Omnio: First AI model that can natively reason over audio

13 points by lukax 8 months ago | 8 comments
  • lukax 8 months ago
    We built Omnio to address the limitations we kept running into with existing audio AI models (we previously built an automatic speech recognition product). Most of them rely heavily on speech-to-text, which strips out a lot of the things like speaker roles, emotions and non-verbal cues that are critical in more complex scenarios. Omnio directly processes audio signals to capture that kind of context. It's designed to understand conversations in a way that feels more "human."

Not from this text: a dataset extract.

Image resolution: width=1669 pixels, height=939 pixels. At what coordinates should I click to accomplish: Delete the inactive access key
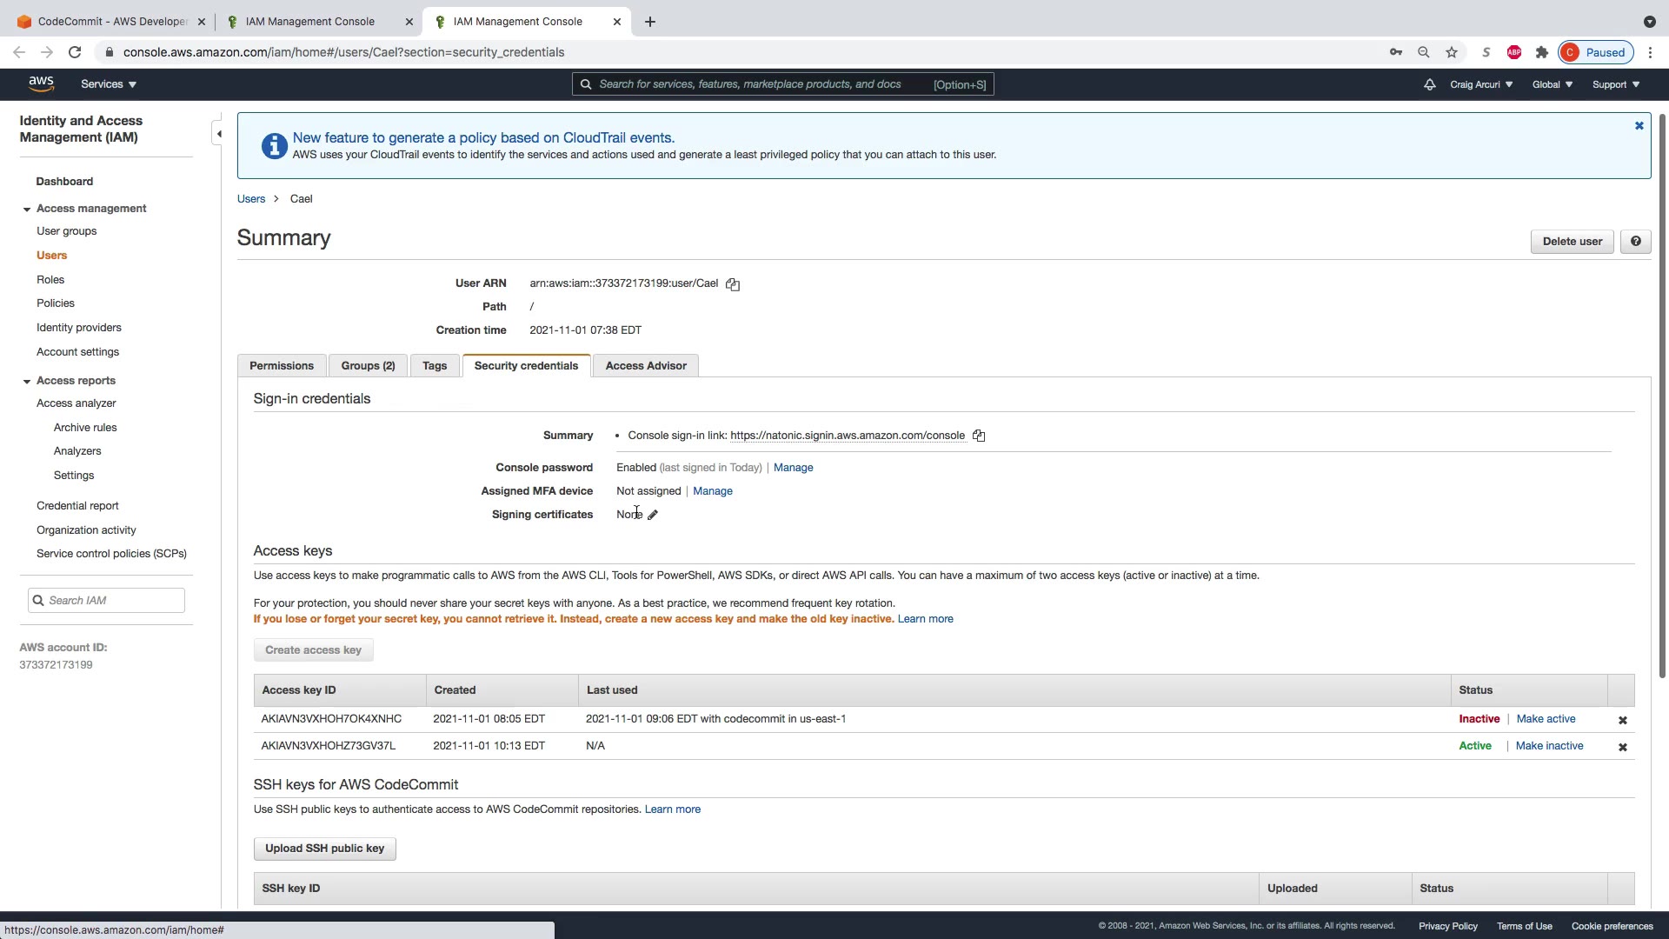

    • barrenko 8 months ago
      So this is speech-to what? You're kinda missing that in your info. Are you guys based in USA or Ljubljana?
    • LukaFurlan 8 months ago
      insane release
      • sharpshadow 8 months ago
        Can this get me the lyrics of rap songs or not?
        • overlord_tm 8 months ago
          Try it out, you get free credits on signup. Worked surprisingly well for me on this example https://www.youtube.com/watch?v=DxkeOkaVRLo
          • sharpshadow 8 months ago
            Yes I saw it thanks and will try it out. On the introduction blog post they said beta only for paid developers but seemingly it’s free for all.
            • lukax 8 months ago
              Whoops. We've updated the website. Omnio is available to all developers and all accounts receive $5.00 in free credits.
          • easwee 8 months ago
            I tried Eminem - Rap God with "transcribe word by word" prompt and it did quite good, I just had to set temperature to 0, else it can get creative.